EXCERPTED PASSAGE
DDCS: RocksDB Corruption or Failures#

Overview#

When DDCS (Derived Data Cache Service) experiences RocksDB corruption or failures, the service may fail to start, logs indicate database corruption, or data loss is observed. DDCS uses RocksDB as its persistent storage backend for derived data, and corruption can prevent the service from operating correctly.

DDCS relies on RocksDB for persistent storage of derived data. RocksDB is a persistent key-value store that provides durability and performance. When corruption occurs, RocksDB cannot read or write data correctly, causing service failures.

RocksDB corruption can occur when:

Unclean shutdowns preventing proper database closure
Disk errors or hardware failures affecting persistent volumes
File system corruption on persistent volumes
Insufficient disk space during critical operations

The only solution for corruption is to delete all PVCs and delete all pods to force a restart, which will result in data loss and require the cache to be rebuilt.

Symptoms and Detection Signals#

Visible Symptoms#

Service fails to start - DDCS pods unable to start due to database errors
Database corruption errors - Logs indicating RocksDB corruption or invalid data
Data loss - Missing or corrupted derived data in cache
Repeated pod restarts - Pods crashing repeatedly due to database errors

Log Messages#

Database Open Failures#

Where to find these logs:

Pod: ddcs-*
Location: DDCS Pod
Application: DDCS/RocksDB
Description: Errors indicating RocksDB cannot open the database

# LEVEL: Error/Fatal
# SOURCE: DDCS/RocksDB
kubernetes.pod_name: ddcs-* and
message: "*failed to open rocksdb database*"

Metric Signals#

ddcs_m_adapter_error_total{kind="rocks_io_error"}

RocksDB I/O errors are tracked through the ddcs_m_adapter_error_total metric with kind="rocks_io_error". This metric counts I/O errors reported by RocksDB during database operations. High values or sharp increases indicate disk I/O failures or data corruption that may prevent the database from reading or writing data correctly. Sustained I/O errors typically precede database corruption and service failures.

Root Cause Analysis#

Known Causes#

RocksDB corruption in DDCS is typically caused by unclean shutdowns, disk errors, or software bugs.

Unclean Shutdowns#

Unclean shutdowns occur when DDCS pods are terminated abruptly without allowing RocksDB to flush data and close the database properly. This can happen during node failures, forced pod deletions, or OOM kills. When RocksDB cannot close cleanly, WAL files or SST files may be left in an inconsistent state, causing corruption.

Check for unclean shutdowns:

kubectl describe pod -n ddcs <ddcs-pod-name> | grep -A 10 "Events:"
kubectl get pods -n ddcs -l app.kubernetes.io/instance=ddcs -o wide
# Look for termination reasons: OOMKilled, Evicted, NodeShutdown

kubectl get events -n ddcs --sort-by='.lastTimestamp' | grep -i "evict\|kill\|terminate"

WHAT IS BEING ASKED
Copy the portion of the DDCS troubleshooting page that begins at the words "When DDCS (Derived" and ends after "causing service failures.". Draw only on the DDCS troubleshooting page for anything taken from it.

RAW DATA
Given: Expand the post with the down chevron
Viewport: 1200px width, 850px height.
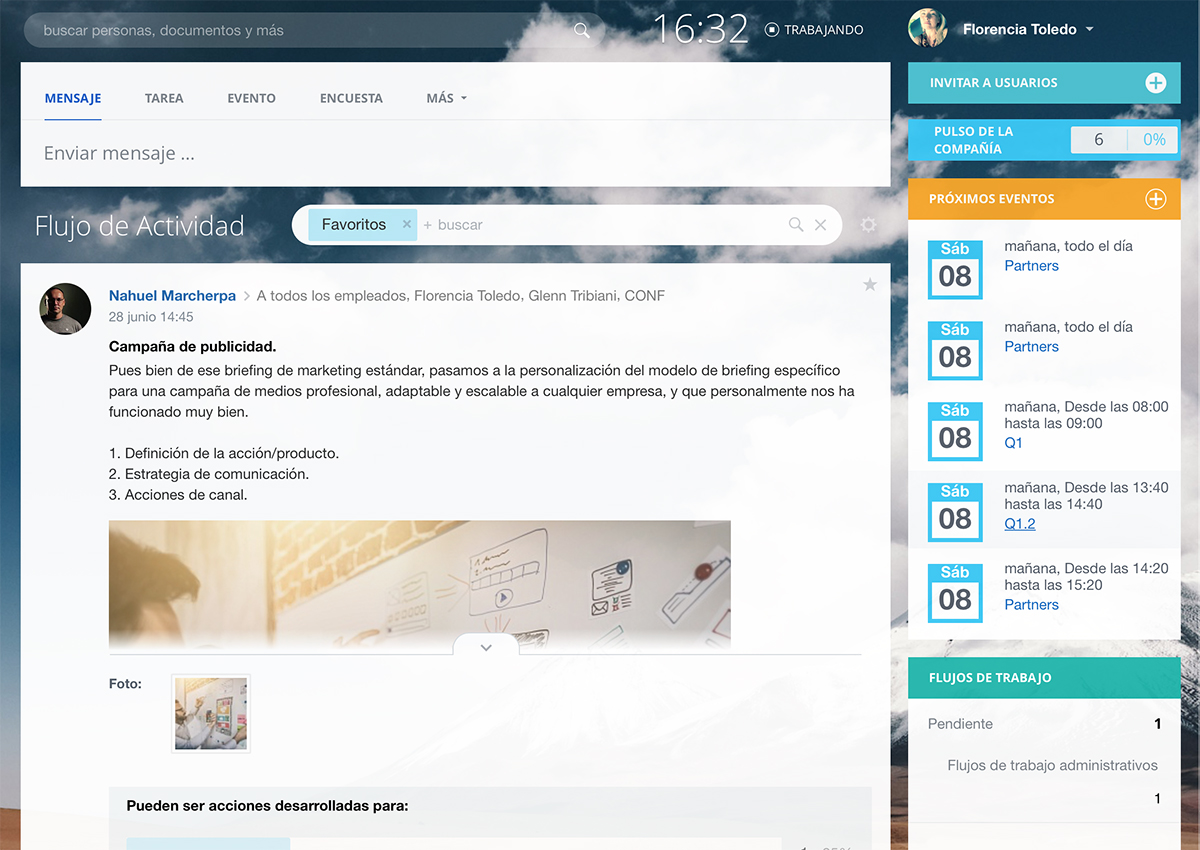Looking at the screenshot, I should click(486, 647).
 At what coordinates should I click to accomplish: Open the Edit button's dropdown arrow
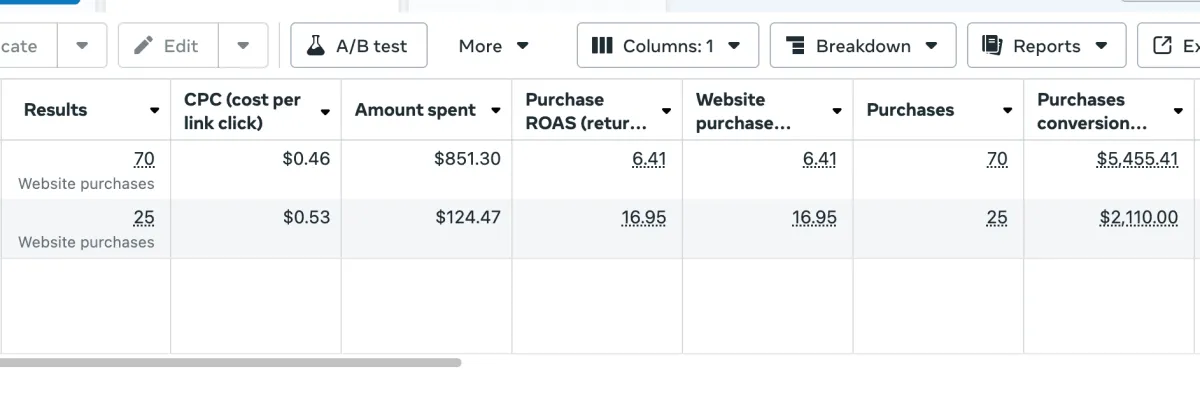tap(242, 46)
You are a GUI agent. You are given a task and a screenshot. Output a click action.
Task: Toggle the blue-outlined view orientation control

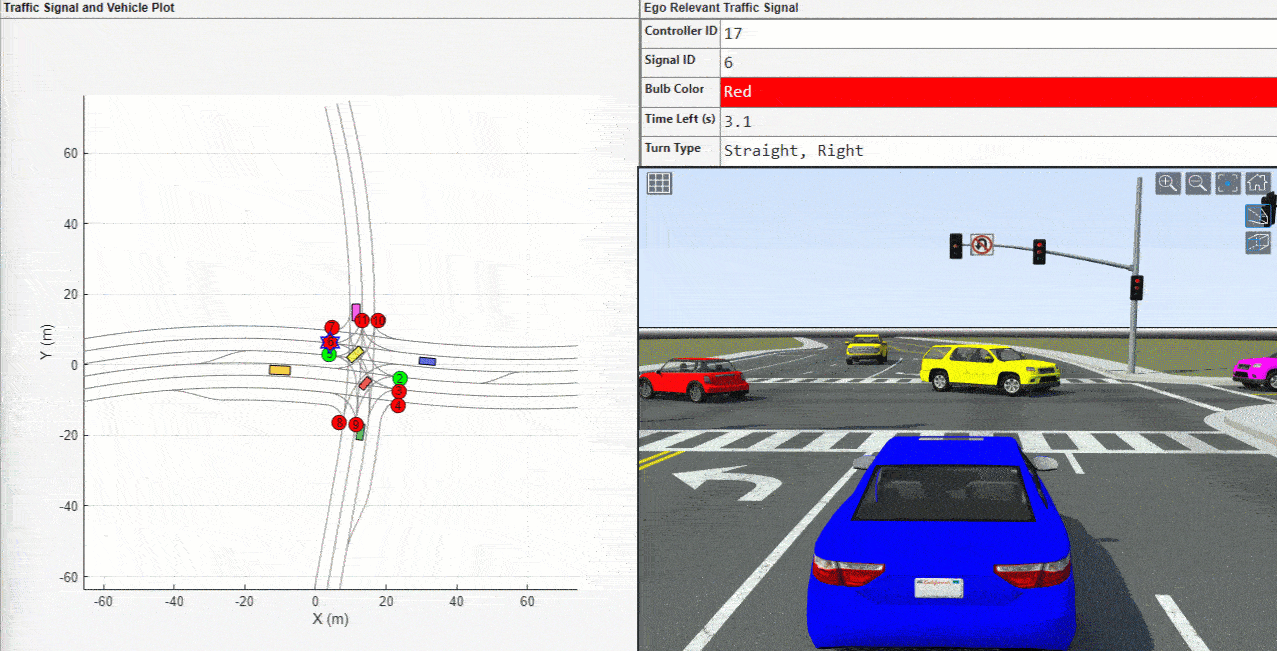pos(1258,216)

FINISHED TASK
When DDCS (Derived Data Cache Service) experiences RocksDB corruption or failures, the service may fail to start, logs indicate database corruption, or data loss is observed. DDCS uses RocksDB as its persistent storage backend for derived data, and corruption can prevent the service from operating correctly.

DDCS relies on RocksDB for persistent storage of derived data. RocksDB is a persistent key-value store that provides durability and performance. When corruption occurs, RocksDB cannot read or write data correctly, causing service failures.